◆ **The problem**
If a line of the records contains the word "will", list it.

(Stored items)
--- START ---
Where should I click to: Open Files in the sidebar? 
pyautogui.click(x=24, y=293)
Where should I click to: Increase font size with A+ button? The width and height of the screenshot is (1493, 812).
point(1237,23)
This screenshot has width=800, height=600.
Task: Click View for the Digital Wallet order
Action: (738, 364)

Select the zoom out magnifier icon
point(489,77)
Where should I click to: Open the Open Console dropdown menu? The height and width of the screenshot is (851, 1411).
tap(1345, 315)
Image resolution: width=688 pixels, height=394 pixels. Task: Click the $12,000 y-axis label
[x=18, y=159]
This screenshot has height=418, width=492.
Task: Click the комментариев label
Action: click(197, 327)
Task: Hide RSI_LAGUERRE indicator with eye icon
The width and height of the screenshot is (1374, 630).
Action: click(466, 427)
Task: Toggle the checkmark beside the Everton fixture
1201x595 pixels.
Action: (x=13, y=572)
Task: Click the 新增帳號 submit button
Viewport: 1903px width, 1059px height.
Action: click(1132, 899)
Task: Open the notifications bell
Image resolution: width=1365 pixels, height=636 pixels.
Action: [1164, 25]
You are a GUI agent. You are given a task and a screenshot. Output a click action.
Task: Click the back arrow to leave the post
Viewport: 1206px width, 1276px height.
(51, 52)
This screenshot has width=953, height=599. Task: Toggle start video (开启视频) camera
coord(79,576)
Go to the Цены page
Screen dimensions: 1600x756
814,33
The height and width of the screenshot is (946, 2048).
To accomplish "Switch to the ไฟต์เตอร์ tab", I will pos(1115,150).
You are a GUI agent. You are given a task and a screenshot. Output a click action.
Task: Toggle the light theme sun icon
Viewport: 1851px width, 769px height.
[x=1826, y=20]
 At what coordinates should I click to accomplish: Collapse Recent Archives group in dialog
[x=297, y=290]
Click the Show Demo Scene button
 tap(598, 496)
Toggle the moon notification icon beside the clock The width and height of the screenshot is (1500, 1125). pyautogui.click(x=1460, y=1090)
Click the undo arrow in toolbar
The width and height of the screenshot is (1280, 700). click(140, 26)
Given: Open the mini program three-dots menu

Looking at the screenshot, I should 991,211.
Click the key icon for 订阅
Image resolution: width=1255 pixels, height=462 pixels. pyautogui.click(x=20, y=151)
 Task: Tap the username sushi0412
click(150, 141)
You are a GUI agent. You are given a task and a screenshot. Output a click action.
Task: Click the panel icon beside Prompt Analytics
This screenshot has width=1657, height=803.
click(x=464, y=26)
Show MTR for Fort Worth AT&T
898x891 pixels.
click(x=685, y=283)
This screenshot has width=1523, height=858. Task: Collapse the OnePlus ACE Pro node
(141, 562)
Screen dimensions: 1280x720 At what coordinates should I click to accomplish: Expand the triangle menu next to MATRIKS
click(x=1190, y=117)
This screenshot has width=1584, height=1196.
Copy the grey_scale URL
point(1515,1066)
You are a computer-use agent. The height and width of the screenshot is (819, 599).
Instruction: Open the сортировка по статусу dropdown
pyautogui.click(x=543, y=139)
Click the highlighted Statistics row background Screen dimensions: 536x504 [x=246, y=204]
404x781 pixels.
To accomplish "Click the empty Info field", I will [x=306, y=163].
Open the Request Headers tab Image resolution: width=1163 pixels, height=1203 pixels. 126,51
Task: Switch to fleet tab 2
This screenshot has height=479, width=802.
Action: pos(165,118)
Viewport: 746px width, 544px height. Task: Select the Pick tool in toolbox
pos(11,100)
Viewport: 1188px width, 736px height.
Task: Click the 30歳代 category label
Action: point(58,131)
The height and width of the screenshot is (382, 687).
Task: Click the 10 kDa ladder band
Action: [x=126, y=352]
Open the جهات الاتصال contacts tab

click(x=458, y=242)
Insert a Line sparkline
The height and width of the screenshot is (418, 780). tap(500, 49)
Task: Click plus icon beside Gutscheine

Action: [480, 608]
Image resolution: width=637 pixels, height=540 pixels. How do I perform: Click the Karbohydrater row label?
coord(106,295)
--- END ---
◆ **Result of the task**
To accomplish "Switch to the ไฟต์เตอร์ tab", I will pos(1115,150).
To accomplish "Click the empty Info field", I will [x=306, y=163].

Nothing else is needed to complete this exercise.